*Work task A*
Summarize the passage on custom AI agents for insurers in two sentences.
*Work task B*
Reproduce the passage on custom AI agents for insurers word for word, starting at "A custom AI" and ending at "Custom AI Agents?".
*Work task C*
Write the next part of the passage on custom AI agents for insurers, picking up after its final sentence.

*Passage provided*
*-*-*
A custom AI agent can integrate existing systems, use approved documents and guidelines, apply company-specific rules, and escalate cases that require human judgment. It does not need to replace the insurer’s core platform. It can operate as a process layer that coordinates the work across existing tools.

Successful insurance AI depends on more than the underlying model. Long-term value comes from reliable data, workflow integration, governance, human oversight, and continuous feedback from real decisions.

Why Choose Code District for Custom AI Agents?

Off-the-shelf insurance agents work well when your workflow fits the product. The challenge begins when a single workflow spans multiple systems, follows company-specific rules, or relies on manual handoffs.

Code District specializes in building custom AI agents for insurers whose workflows extend beyond the capabilities of off-the-shelf products. 

We build AI agents around your existing systems, documents, business rules, and decision logic. Our agents eliminate the repetitive work that slows underwriting and claims teams.
*-*-*
*Supplied material*
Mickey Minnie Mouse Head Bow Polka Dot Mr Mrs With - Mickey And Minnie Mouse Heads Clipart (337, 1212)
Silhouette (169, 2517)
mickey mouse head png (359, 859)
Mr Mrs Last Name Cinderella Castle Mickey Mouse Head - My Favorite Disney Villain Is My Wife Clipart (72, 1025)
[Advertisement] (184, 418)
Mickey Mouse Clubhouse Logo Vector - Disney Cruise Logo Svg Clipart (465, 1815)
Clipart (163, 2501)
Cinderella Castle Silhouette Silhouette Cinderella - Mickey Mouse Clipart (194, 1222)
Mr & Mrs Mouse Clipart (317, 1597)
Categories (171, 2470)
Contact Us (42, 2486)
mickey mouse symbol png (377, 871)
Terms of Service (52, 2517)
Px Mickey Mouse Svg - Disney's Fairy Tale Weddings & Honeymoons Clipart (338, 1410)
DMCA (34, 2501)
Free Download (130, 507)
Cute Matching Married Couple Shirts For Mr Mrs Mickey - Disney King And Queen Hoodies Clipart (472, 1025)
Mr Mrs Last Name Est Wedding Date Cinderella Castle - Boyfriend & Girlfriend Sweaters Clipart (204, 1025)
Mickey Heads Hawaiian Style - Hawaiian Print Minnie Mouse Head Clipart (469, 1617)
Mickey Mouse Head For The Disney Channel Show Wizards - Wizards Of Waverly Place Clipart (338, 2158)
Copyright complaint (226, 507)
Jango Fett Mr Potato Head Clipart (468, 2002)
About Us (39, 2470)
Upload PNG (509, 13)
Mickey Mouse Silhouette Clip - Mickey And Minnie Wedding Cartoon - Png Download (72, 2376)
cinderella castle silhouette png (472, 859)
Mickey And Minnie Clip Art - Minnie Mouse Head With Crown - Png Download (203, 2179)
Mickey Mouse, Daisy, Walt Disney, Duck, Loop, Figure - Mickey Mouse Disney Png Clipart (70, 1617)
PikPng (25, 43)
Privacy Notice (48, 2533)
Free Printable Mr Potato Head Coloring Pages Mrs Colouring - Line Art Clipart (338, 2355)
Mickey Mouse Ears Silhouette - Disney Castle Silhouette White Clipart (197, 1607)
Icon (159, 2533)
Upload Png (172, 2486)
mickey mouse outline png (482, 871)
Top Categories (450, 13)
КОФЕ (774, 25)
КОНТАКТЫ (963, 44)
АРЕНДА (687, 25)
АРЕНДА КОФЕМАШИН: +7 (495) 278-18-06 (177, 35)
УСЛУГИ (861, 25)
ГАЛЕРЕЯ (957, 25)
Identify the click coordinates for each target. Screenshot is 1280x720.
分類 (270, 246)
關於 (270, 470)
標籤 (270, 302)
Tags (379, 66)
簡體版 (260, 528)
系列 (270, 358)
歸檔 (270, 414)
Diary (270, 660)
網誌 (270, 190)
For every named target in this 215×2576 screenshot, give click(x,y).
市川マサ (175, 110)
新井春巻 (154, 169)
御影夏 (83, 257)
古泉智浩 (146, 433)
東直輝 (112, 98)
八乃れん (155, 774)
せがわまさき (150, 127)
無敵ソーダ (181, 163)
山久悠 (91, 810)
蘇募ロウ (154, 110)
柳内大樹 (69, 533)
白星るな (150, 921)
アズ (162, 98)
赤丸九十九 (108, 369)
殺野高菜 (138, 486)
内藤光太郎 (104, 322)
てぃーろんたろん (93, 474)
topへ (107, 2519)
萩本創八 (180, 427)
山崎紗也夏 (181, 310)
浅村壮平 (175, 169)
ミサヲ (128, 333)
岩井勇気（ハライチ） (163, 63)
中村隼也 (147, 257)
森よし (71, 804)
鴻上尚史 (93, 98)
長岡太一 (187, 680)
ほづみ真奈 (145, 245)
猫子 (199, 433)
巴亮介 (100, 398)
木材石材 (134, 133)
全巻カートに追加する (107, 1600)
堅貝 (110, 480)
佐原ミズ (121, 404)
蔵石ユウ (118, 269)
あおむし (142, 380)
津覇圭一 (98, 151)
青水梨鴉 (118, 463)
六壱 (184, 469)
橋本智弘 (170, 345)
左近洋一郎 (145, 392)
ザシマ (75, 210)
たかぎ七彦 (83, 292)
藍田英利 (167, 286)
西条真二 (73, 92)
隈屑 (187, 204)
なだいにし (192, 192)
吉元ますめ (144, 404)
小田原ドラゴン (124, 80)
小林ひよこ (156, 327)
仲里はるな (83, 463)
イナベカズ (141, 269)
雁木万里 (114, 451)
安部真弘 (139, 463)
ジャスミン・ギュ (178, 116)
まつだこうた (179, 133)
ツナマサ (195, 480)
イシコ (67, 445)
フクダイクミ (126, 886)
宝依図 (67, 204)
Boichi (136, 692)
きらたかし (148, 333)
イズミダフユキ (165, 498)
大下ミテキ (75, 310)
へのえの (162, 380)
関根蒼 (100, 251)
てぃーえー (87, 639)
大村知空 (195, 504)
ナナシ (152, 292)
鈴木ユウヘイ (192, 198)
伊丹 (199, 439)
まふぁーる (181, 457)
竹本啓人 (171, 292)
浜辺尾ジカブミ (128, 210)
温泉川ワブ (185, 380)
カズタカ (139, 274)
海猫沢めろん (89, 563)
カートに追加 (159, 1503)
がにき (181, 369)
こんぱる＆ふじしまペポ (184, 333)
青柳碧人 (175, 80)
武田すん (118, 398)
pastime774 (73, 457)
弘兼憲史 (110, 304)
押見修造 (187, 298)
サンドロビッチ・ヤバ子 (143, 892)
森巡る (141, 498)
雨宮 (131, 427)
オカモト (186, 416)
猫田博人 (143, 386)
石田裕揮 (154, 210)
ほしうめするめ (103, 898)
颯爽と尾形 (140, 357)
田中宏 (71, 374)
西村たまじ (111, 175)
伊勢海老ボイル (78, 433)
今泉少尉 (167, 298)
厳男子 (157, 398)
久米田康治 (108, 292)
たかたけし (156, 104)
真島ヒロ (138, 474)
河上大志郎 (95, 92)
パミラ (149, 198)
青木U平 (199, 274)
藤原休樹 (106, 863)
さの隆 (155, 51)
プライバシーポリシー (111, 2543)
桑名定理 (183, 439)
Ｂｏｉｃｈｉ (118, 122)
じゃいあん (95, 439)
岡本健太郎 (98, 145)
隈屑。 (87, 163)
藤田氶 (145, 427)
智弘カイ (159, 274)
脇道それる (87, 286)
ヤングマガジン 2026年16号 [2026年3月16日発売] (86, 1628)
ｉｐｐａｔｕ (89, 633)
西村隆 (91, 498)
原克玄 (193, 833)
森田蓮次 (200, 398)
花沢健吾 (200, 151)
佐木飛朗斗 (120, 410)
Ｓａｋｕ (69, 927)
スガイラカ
*-*-*
*Expected output A*
A custom AI agent can coordinate work across an insurer's existing systems, approved documents, and company-specific rules, escalating cases that need human judgment, without replacing the core platform. Code District builds such agents for insurers whose workflows span multiple systems or depend on company-specific rules and manual handoffs beyond the capabilities of off-the-shelf products.

*Expected output B*
A custom AI agent can integrate existing systems, use approved documents and guidelines, apply company-specific rules, and escalate cases that require human judgment. It does not need to replace the insurer’s core platform. It can operate as a process layer that coordinates the work across existing tools.

Successful insurance AI depends on more than the underlying model. Long-term value comes from reliable data, workflow integration, governance, human oversight, and continuous feedback from real decisions.

Why Choose Code District for Custom AI Agents?

*Expected output C*
The result is less manual data entry, fewer handoffs, more consistent rule application, and faster processing. Underwriters and claims professionals remain in control of exceptions, complex cases, and high-impact decisions.

Interested in seeing how custom AI agents help you underwriting and claims processing? Book a free 30-minute consultation with experts at Code District.

Frequently Ask Questions

What is an AI agent for insurance?

An AI agent for insurance is software that completes multi-step insurance work — reading submissions, extracting data, applying underwriting rules, routing claims — using your existing systems, and escalating to humans when judgment is required. It differs from a chatbot (which only answers questions) and RPA (which only follows fixed scripts).

How is agentic AI different from traditional insurance underwriting software?

Traditional underwriting software solutions are systems of record: they store policy data, apply rating tables, and manage workflow stages. Agentic AI is a working layer on top — it handles the unstructured inputs (broker emails, ACORD forms, loss runs) and manual handoffs that platforms leave to people. Most insurers need both.

Can AI agents fully automate underwriting?

Can AI agents fully automate underwriting? For low-complexity, high-volume policies, AI automated underwriting can handle end-to-end straight-through processing within defined thresholds.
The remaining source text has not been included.